Written by Kathy Peach

Illustrated by Alex Lopez

TinyTumbleweed

Beautifully told tale with two protagonists. The story opens with a Mother Tumbleweed discussing her tiny baby with her husband who is concerned that the tot will be too small to make seeds. At that same time a young baby sparrow is hatching; his father is concerned that the baby will be too small to fly and spread seeds. Both the sparrow and tumbleweed experience sadness as they watch their siblings grow and they remain smaller than their peers. Their respective parents continue to reassure their children that size does not really matter as they teach their young the skills needed to reach their own full potential. When the desert rains come, tumbleweed works hard to make seeds, while tiny sparrow learns to flap his wings and hop. One day as fate might have it, a rainstorm brings the tiny sparrow and the tiny tumbleweed together. They learn how to work together to make each other reach their goals.

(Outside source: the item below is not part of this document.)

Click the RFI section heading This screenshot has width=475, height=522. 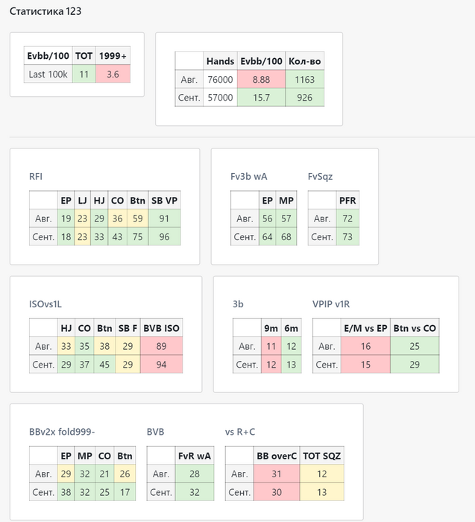click(x=36, y=177)
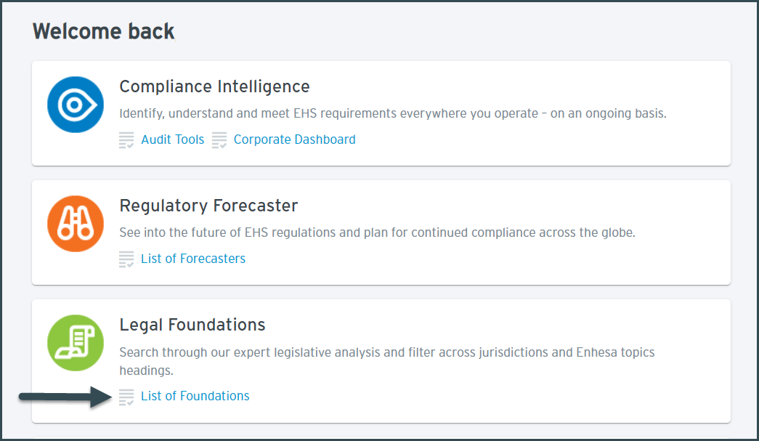Image resolution: width=759 pixels, height=441 pixels.
Task: Select the Regulatory Forecaster heading
Action: [208, 206]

This is a beautiful book on many levels. The fictional story teaches children a lot about disabilities and strength of character as well as the value of family support. Targeted for preschool through grade three, the book works on many levels. Beautiful yet simple illustrations enhance the text as a read aloud for preschoolers. Lessons embedded within the text are appropriate for primary grade children. I like the lesson plans included for teachers to supplement interdisciplinary curriculum. Fun Facts could be the start of science projects, and the curriculum questions provide many avenues of exploration for the teacher or parent of a home schooled child. As some other reviewers mentioned, I noted some spelling and editing errors, which is the reason I gave the book four instead of five stars.